### [ACTION ITEM]
Please write out the listing exactly, leaving each picture out.

### [MATERIAL FOR THIS TASK]
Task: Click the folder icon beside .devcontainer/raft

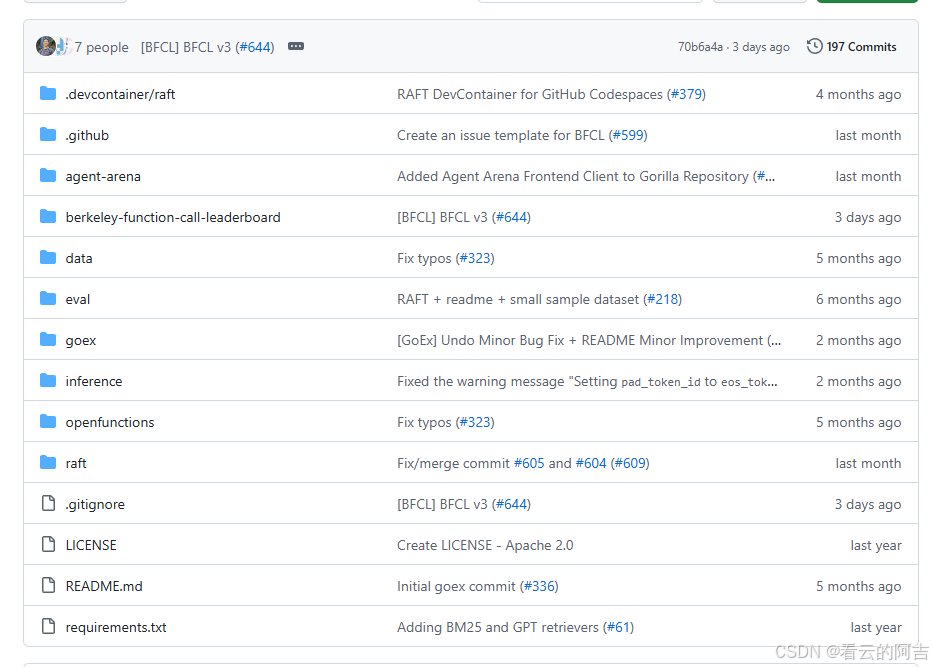Action: [48, 94]
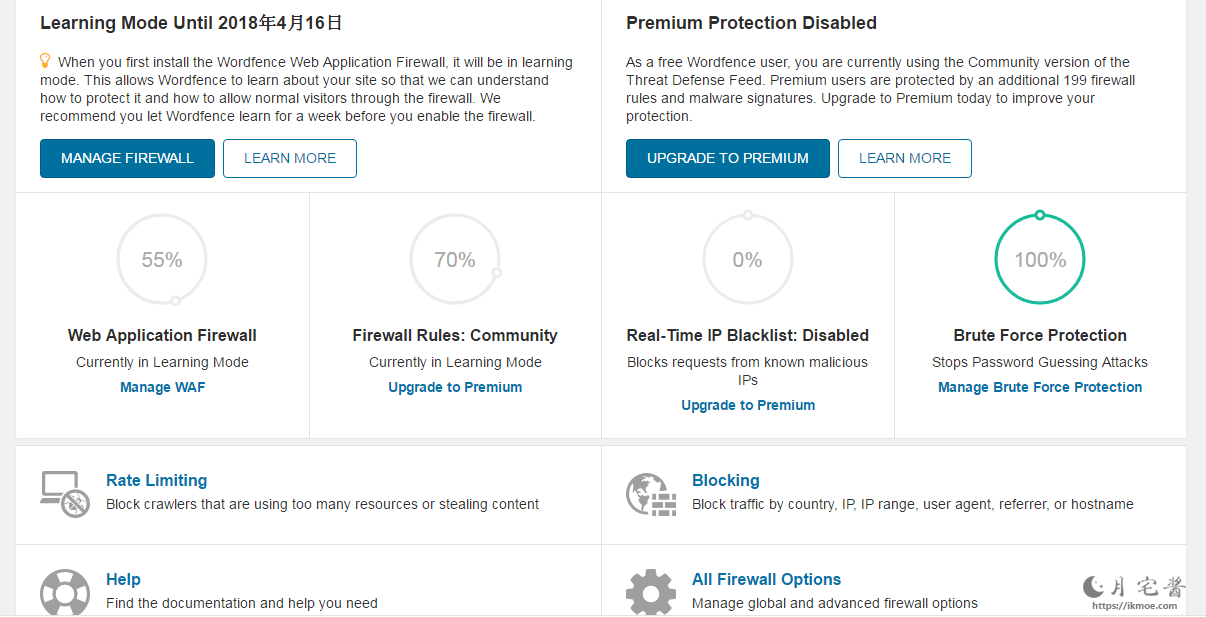Click the All Firewall Options gear icon
The height and width of the screenshot is (617, 1206).
coord(651,592)
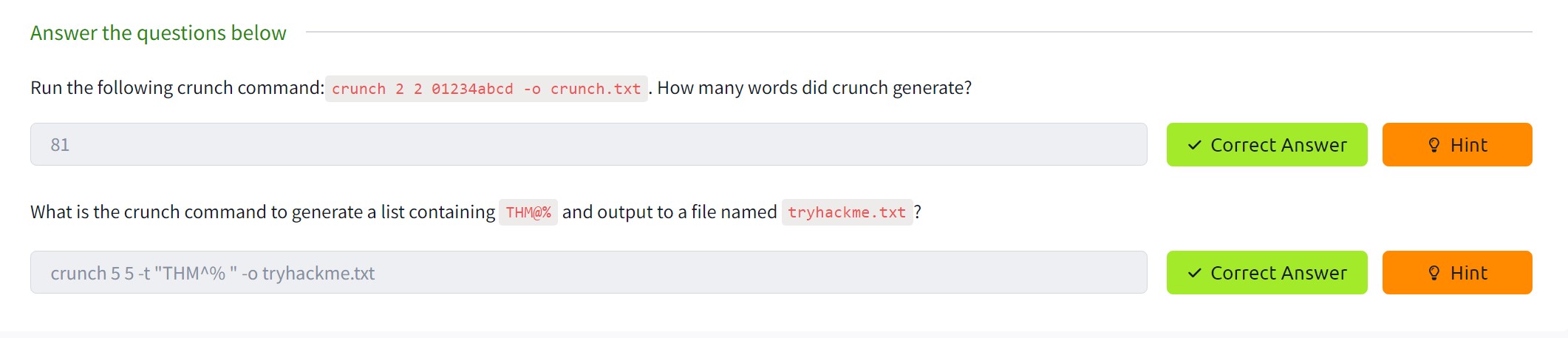Image resolution: width=1568 pixels, height=338 pixels.
Task: Show the Hint for the THM@% question
Action: pyautogui.click(x=1456, y=273)
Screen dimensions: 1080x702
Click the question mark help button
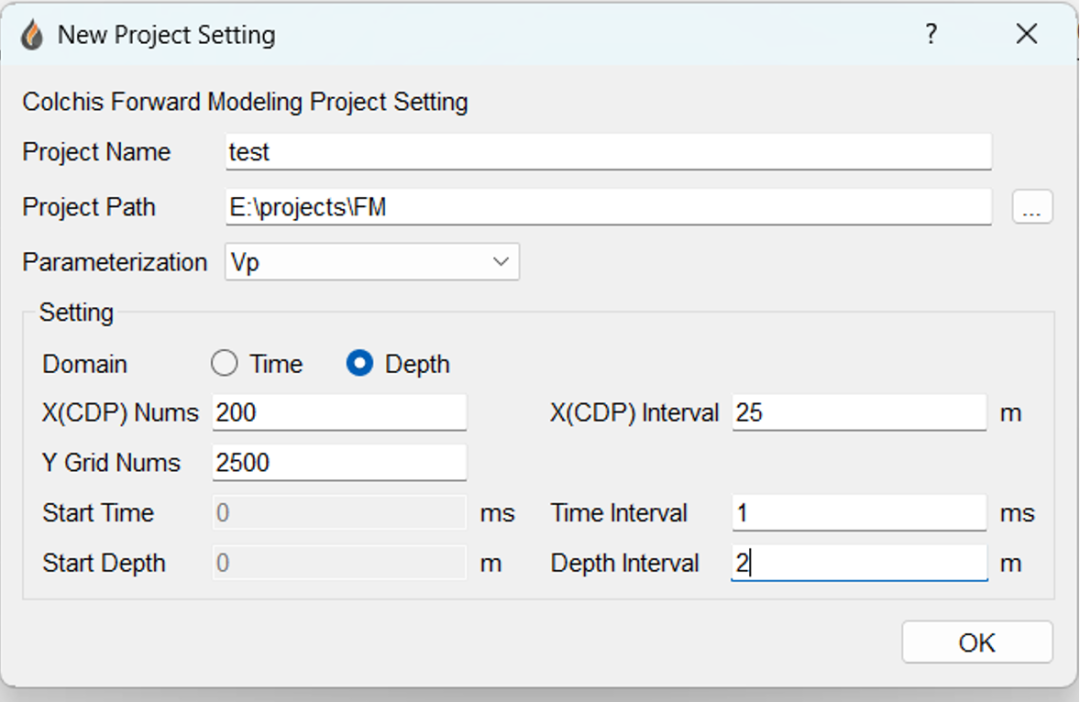tap(931, 34)
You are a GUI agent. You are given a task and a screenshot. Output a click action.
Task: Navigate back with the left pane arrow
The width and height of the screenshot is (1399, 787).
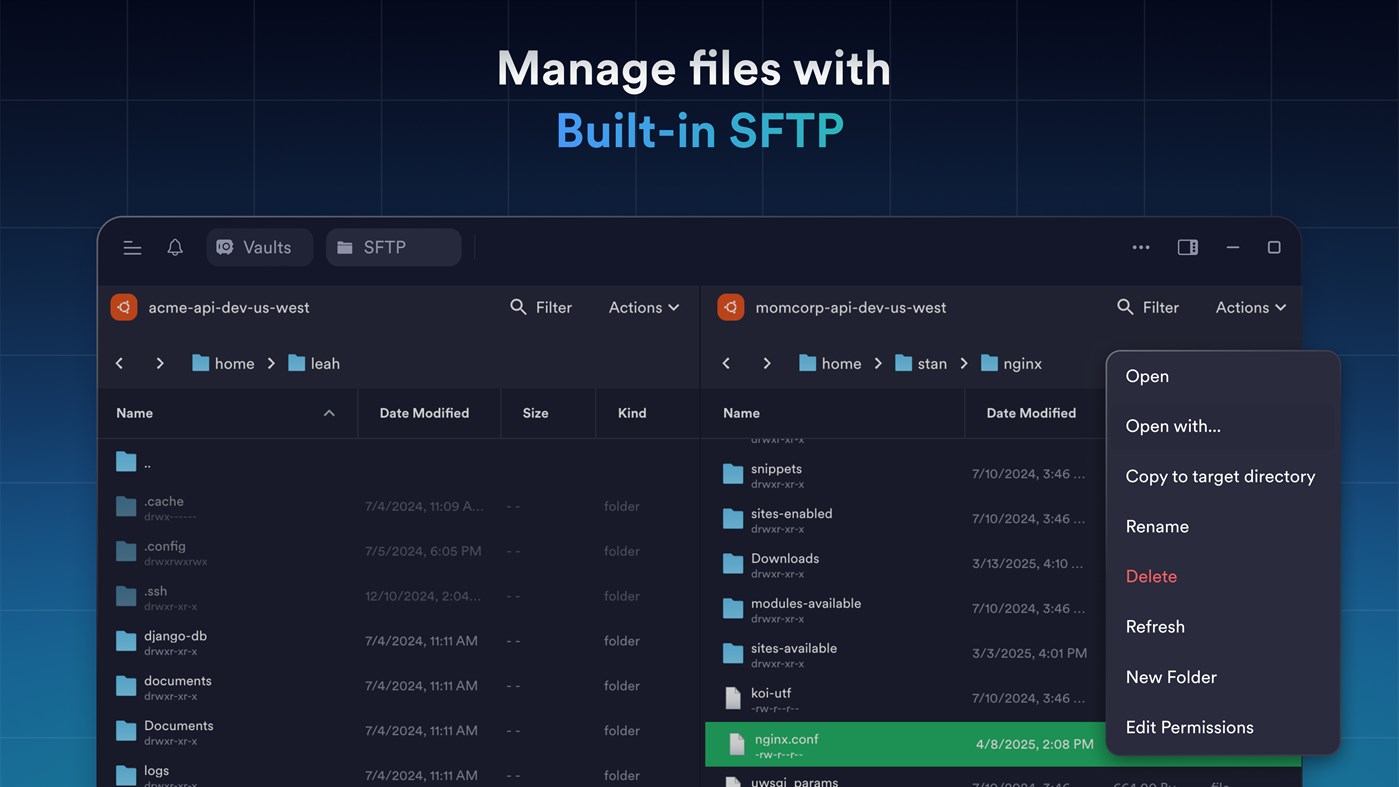[x=119, y=363]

### [EXERCISE OUTPUT]
Task: Click the folder icon beside .devcontainer/raft

Action: [48, 94]
Click the All Firewall Options gear icon
The height and width of the screenshot is (617, 1206).
coord(651,592)
Image resolution: width=1568 pixels, height=338 pixels.
Task: Show the Hint for the THM@% question
Action: pyautogui.click(x=1456, y=273)
Screen dimensions: 1080x702
Click the question mark help button
tap(931, 34)
You are a GUI agent. You are given a task and a screenshot. Output a click action.
Task: Navigate back with the left pane arrow
The width and height of the screenshot is (1399, 787).
[x=119, y=363]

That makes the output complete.